| Exercise |
Go to the line that contains "Where should I click to: Click the 'سایر" and extract it along with every line after it, exactly, through the end of the data below.

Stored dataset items
▶

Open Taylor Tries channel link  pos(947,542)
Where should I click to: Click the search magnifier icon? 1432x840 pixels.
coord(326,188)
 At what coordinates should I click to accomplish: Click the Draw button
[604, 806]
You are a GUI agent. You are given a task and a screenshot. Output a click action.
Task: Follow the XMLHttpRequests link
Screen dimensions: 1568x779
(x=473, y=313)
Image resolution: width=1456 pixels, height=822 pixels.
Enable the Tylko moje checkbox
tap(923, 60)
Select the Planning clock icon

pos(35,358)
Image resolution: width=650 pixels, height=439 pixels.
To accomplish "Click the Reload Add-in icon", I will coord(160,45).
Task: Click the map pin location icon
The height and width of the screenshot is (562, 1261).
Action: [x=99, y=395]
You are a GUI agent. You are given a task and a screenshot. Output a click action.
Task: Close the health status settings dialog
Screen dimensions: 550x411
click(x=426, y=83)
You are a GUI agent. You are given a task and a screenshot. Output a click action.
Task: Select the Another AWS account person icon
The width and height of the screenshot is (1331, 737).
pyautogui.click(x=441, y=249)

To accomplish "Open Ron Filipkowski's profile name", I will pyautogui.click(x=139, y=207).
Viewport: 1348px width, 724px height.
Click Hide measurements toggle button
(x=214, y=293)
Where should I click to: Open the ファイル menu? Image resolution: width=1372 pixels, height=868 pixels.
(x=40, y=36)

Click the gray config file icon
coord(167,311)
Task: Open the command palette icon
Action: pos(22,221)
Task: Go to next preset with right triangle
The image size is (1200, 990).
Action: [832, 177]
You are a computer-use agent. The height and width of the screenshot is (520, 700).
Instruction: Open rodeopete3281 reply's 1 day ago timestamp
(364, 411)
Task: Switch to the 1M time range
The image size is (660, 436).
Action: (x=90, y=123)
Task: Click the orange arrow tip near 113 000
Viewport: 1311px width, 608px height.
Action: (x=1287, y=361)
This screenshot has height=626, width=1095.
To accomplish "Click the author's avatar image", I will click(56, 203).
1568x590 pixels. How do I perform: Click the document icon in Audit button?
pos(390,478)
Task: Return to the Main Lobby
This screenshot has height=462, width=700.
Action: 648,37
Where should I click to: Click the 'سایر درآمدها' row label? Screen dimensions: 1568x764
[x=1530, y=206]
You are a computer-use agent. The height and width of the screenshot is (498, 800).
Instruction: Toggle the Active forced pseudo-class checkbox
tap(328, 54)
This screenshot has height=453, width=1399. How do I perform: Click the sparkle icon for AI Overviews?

◀

| Answer for the task |
Where should I click to: Click the 'سایر درآمدها' row label? Screen dimensions: 1568x764
[x=1530, y=206]
You are a computer-use agent. The height and width of the screenshot is (498, 800).
Instruction: Toggle the Active forced pseudo-class checkbox
tap(328, 54)
This screenshot has height=453, width=1399. How do I perform: Click the sparkle icon for AI Overviews?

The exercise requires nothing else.